Prior to booking my ticket to Japan, I had no desire to hike to the top of Mt. Fuji. I had seen photos of it on travel programs, thought the snowy peak looked quite nice from the comforts of my warm abode with functioning amenities, but never really thought to myself, “I need to be on top of that.” Proximity sure is a son of a bitch.

Once I realized where the mountain was, and the seemingly smallish effort it would require to attain this summit, the seed had been planted. There was no turning back. “I enjoy hiking,” I thought to myself. This will certainly be a grand way to spend two days in Japan. Travel and outdoor adventure. What a perfect pairing of things I enjoy! Oh, even better, the hike is rated as moderate. In hindsight, this statement does contain a smidgen of accuracy when looked at through a glass full of vision distorting oil.

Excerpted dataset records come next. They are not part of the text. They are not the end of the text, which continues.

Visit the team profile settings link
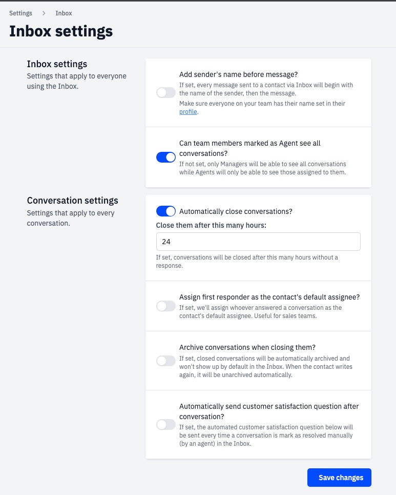Screen dimensions: 396x495 pyautogui.click(x=188, y=111)
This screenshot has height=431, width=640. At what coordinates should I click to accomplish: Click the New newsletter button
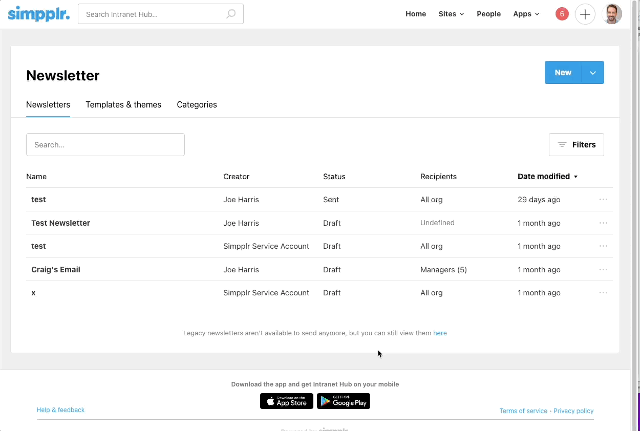[x=563, y=73]
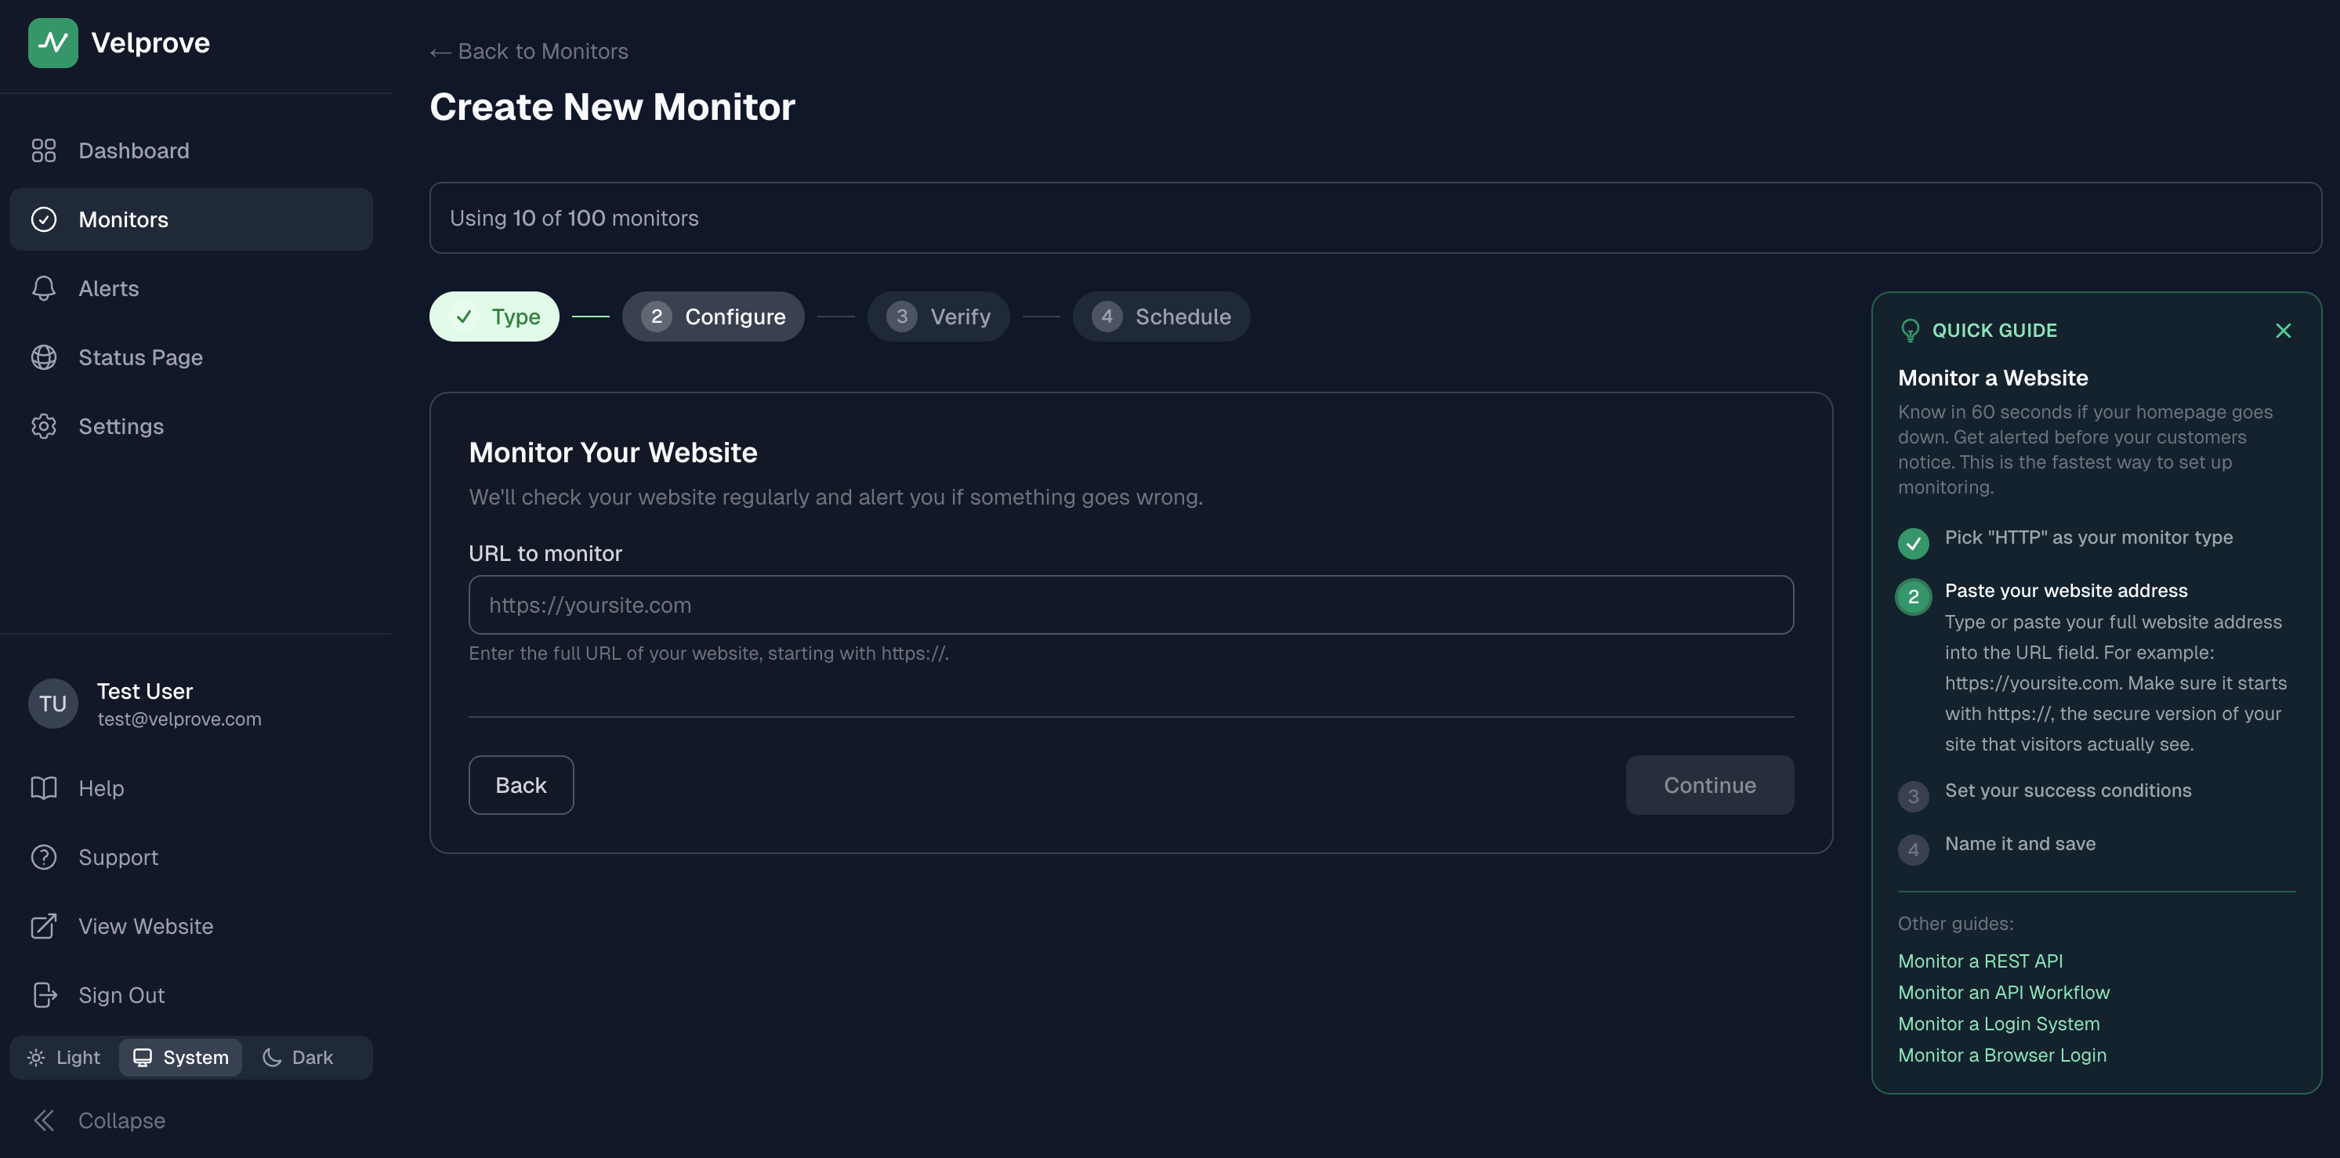Close the Quick Guide panel
Viewport: 2340px width, 1158px height.
(2283, 331)
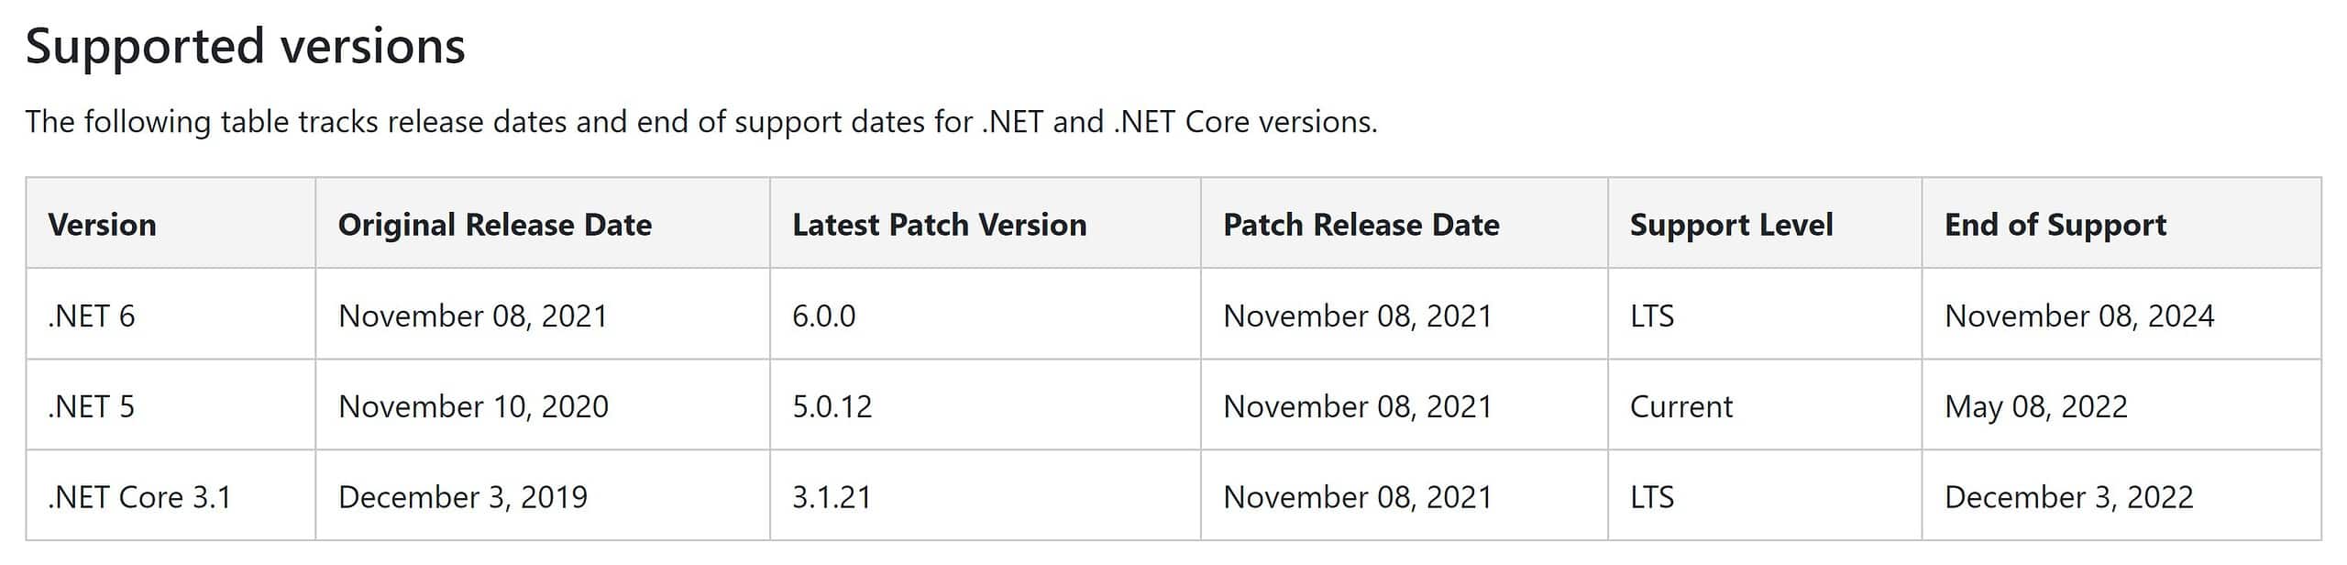Click the Patch Release Date column header
This screenshot has width=2347, height=565.
[x=1361, y=225]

Hiking path on Mt. Fuji's Yoshida Trail.

Mist covers the volcanic rock of Mt. Fuji.

My journey began leaving out of Tokyo. Feeling a bit citied out, I found myself on a train bound for Kawaguchiko, where I could catch a bus up to the 5th station to begin my hike. It was my first train ride of any sizable distance, and I was enjoying being able to utilize my JR Pass for the first time, and watch unfamiliar countryside zip by. I had checked the weather report before departure, and I knew that there was a chance of encountering rain. Approaching the mountain, this chance imperceptibly morphed into a gray certainty of hovering precipitation. It was going to be a wet day for walk up a mountain.

Arriving at the 5th station, there was already limited visibility. Having condemned myself to lugging boots and a heavy jacket around for this specific endeavor, there was no way I was going to back out of this. I prepared my gear, worriedly purchased water (did I have enough?!), and bid adieu to the dry warren of the station buildings. Helllloooo, Mt. Fuji!

A cornucopia of volcanic colors.

Aside from the moisture, I didn’t think the beginnings of the hike were all that bad. In a way, the mist and rain was pleasant (I told myself), because I became so scorchingly hot inside the shell of my jacket from labored physical activity. Watching people pass in the opposite direction, I wondered what they knew, that I didn’t.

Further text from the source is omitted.